その境内に、樹齢400年だという枝垂れ桜の巨木があります。ただしこれは、上記の旧軽銀座から横道に入った側(こちらが表参道)の桜であり、『美しい村』の“彼女”が絵を描きに来た桜の根元ではありません。
神宮寺と堀辰雄
私はそんな二軒の花屋の物語を彼女に聞かせながら、その私の好きな横町へ、彼女の注意を向けさせた。 ――堀辰雄『美しい村』「夏」―― |
むかしは花畑であったという、この一段低くなっている場所は、現在では「神宮寺駐車場」になっていて、この桜がある前あたりには、なんと簡易トイレなんぞが設置されています。
実を言うと、当日何も考えずそこを利用させてもらったのですが、今回このページを作るに当たって、久しぶりに『美しい村』と小川和佑先生の『堀辰雄 その愛と死』を読み返して、あっと気づいたのでした。
神宮寺と川端康成
もう一つ文学との絡みで言えば、『美しい村』の“彼女”である矢野綾子さんが他界した翌年の昭和11年(1936)8月、川端康成が初めて軽井沢を訪れ、この神宮寺の境内に接した藤屋旅館に滞在しました。雑誌『文學界』のスポンサーである明治製菓の内田水中亨の斡旋で、明治製菓の広報誌『スヰート』に神津牧場見物記を書くことになったためですが、神宮寺の境内が見えたという藤屋の部屋で、かの名作『雪国』も書かれたということです。

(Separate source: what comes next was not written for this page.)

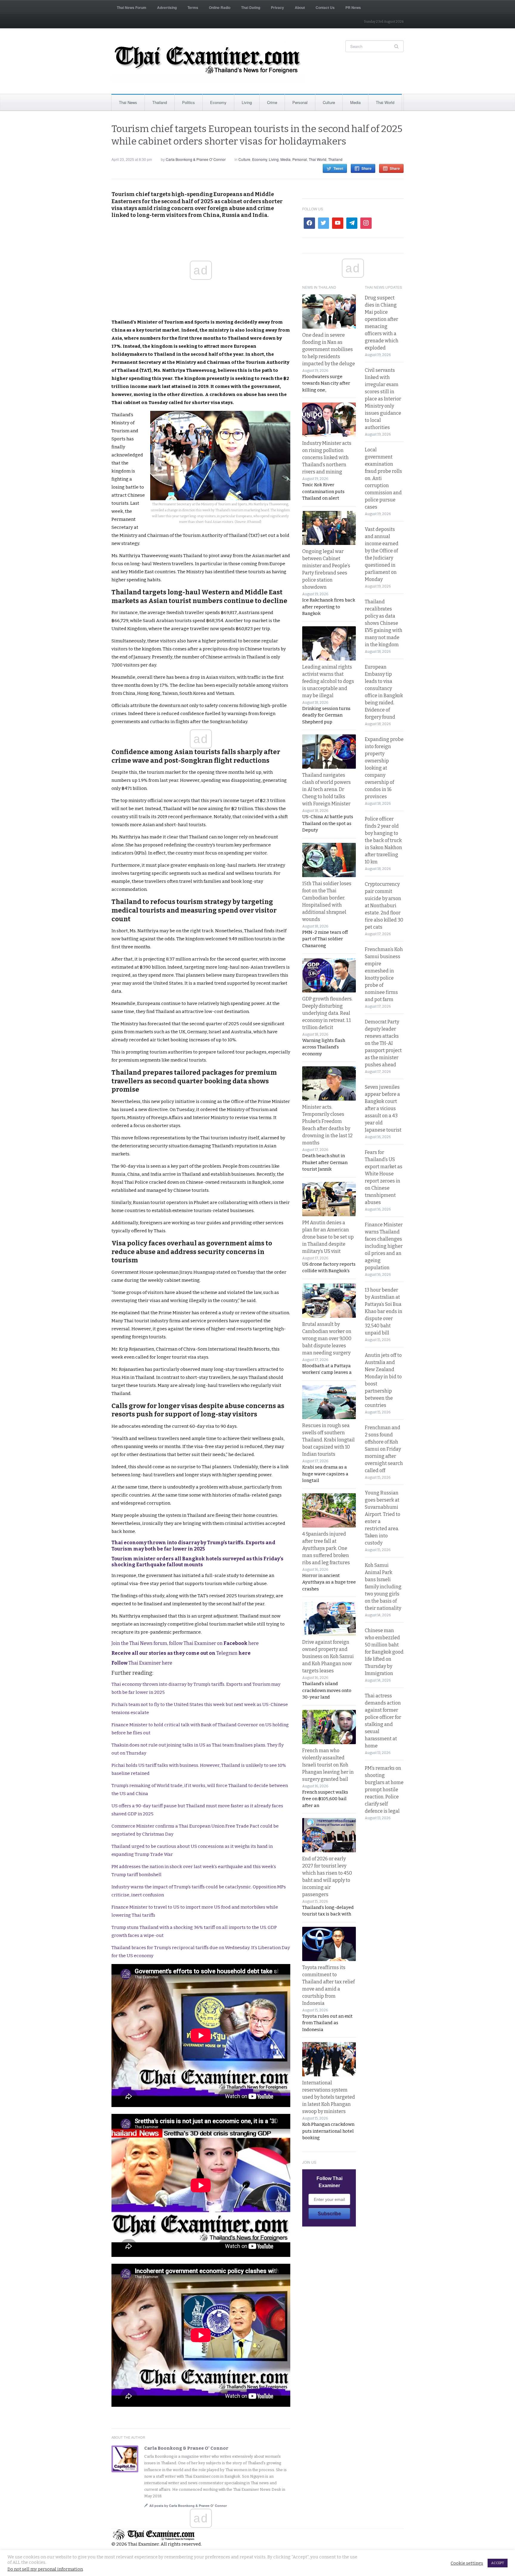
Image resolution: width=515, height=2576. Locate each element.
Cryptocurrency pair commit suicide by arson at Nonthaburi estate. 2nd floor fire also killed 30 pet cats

ご周知の通り『雪国』は当初は短篇の連作として断続的に発表されていたもので、時期から推し量れば、『文藝春秋』の昭和11年10月号に発表された「火の枕」の章がそれに当たりましょうか。
その翌昭和12年6月、それらの連作をまとめて書き下ろし部を加えた『雪国』を創元社より刊行します。この『雪国』は今日見るような完結本ではありませんが、刊行の早くも翌月に第三回文芸懇話会賞を受賞しました。そして、その賞金で川端は軽井沢1307番の別荘を購入したのでした。
川端山荘と堀辰雄
そしてその桜沢の山荘は、のちに堀辰雄が『風立ちぬ』の最終章「死のかげの谷」を書き上げた場所ともなったのです。立原道造が「悲劇は豚の悲鳴ではじまった」と神保光太郎に宛てた手紙で書いた、昭和12年11月18日の油屋の火災で焼け出されたからです。
たまたま堀辰雄は軽井沢の郵便局に行き、川端山荘を訪れていて難を免れたのです。もっとも荷物はすべて焼かれてしまったわけで、とりわけ惜しかったのは執筆のための資料や集めた本でした。婚約者を失い、大切な資料も失い、そうして川端が去ったあとも厳冬の軽井沢に残って、いや本当にインクも凍るという極寒の軽井沢に引き籠って、あの『風立ちぬ』を完成させたのでした。
そして15年後、何度も言うようですが初めて軽井沢に来てから32年、神宮寺の桜が咲いているのを初めて見ました。といってもこちらではまだ早春、蕾がほんの少し膨らみ始めたといった程度ですが、こんな写真が撮れました。
御詠歌を刻んだ石碑には、「佐久八十八ヶ所 御詠歌 第十六番札所 表白山 神宮寺」とあります。